======== Task inputs ========

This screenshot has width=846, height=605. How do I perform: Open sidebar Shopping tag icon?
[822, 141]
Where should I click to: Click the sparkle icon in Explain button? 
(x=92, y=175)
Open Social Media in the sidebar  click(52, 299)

========
======== Task inputs ========

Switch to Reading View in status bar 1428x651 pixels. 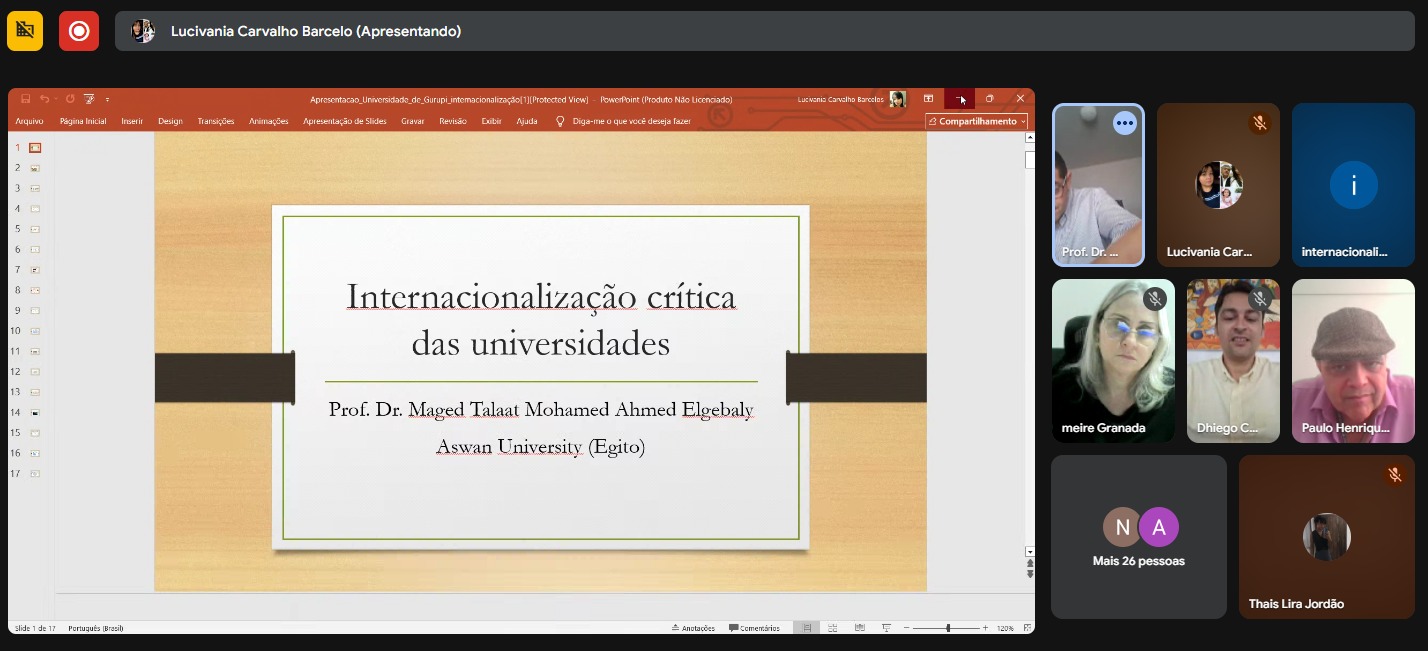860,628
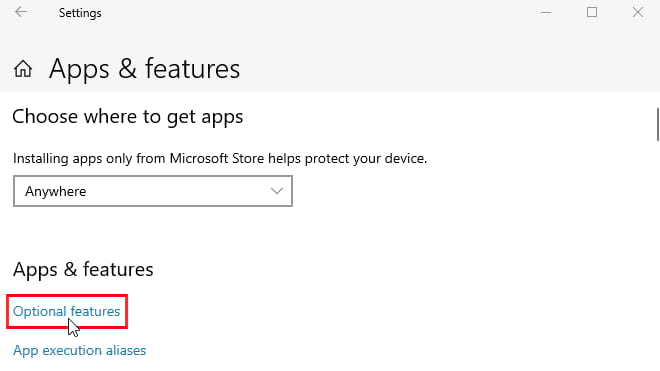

========
======== Task inputs ========

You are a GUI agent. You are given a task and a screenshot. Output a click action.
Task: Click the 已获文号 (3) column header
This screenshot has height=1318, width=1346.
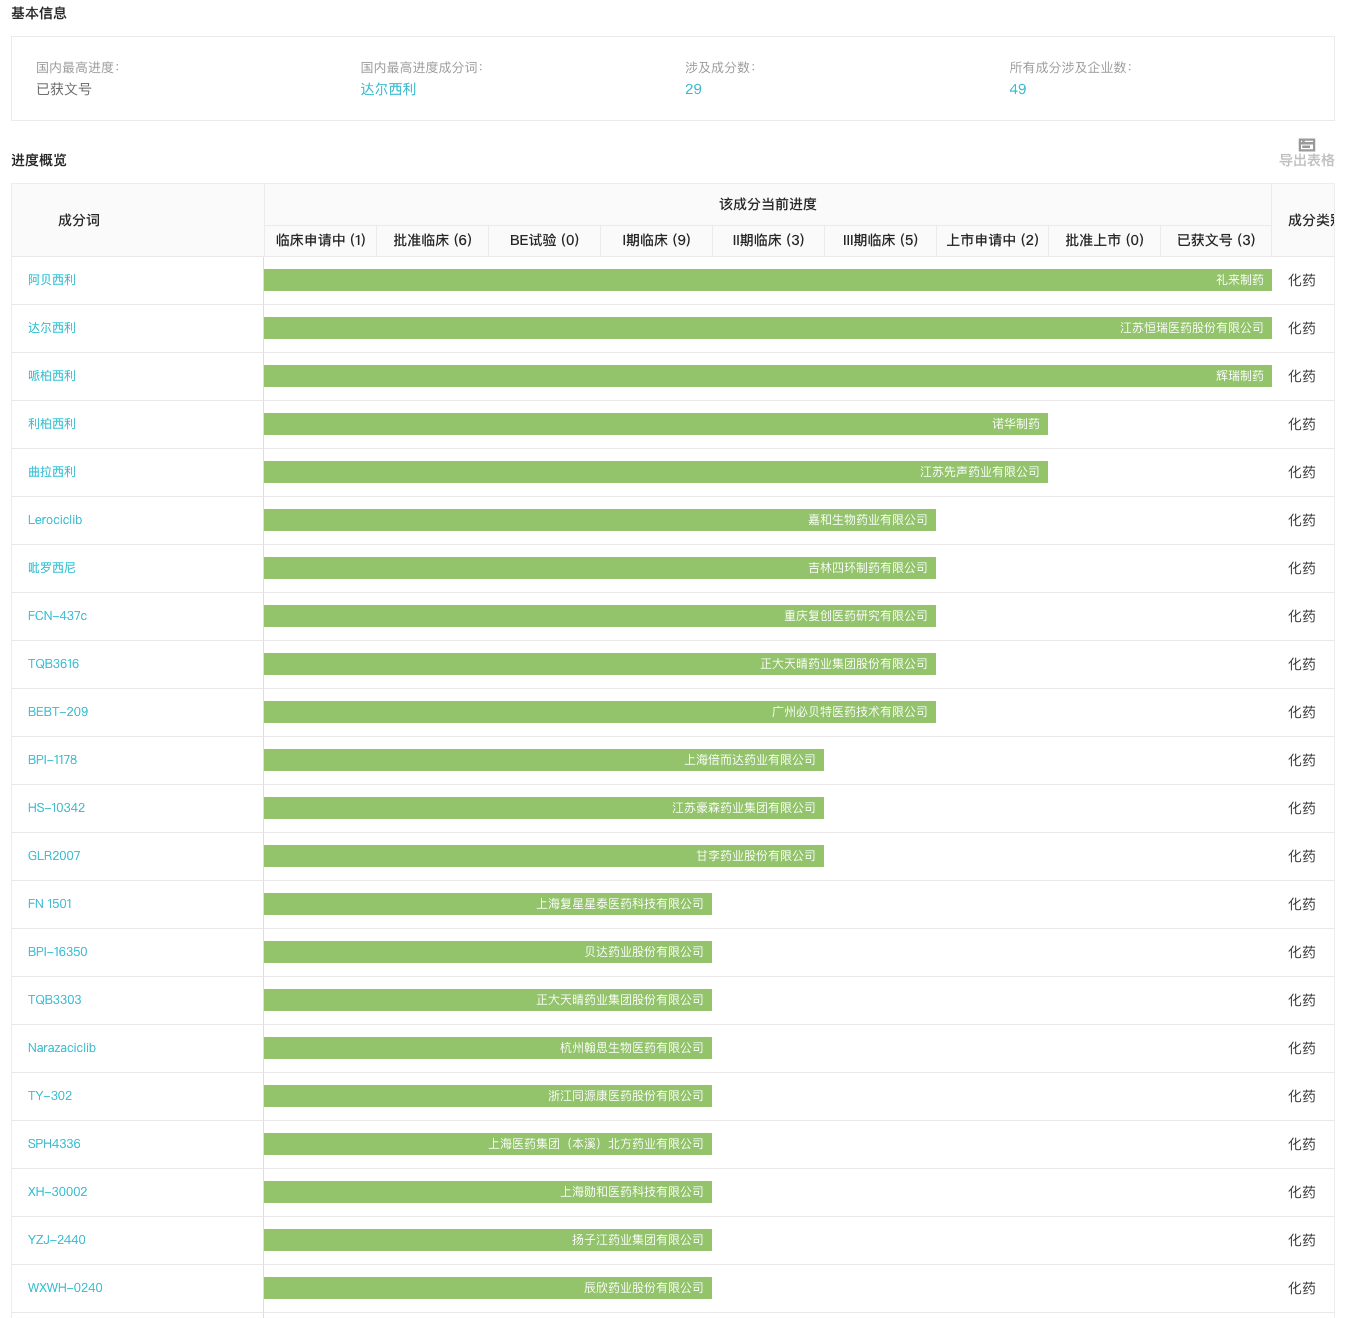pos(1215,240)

========

* [Problem details] Please, from the entries above, set down exactly the lines from the one containing "This screenshot has width=846, height=605." through the one containing "Open Social Media", and only those.

* [Answer area]
This screenshot has width=846, height=605. How do I perform: Open sidebar Shopping tag icon?
[822, 141]
Where should I click to: Click the sparkle icon in Explain button? 
(x=92, y=175)
Open Social Media in the sidebar  click(52, 299)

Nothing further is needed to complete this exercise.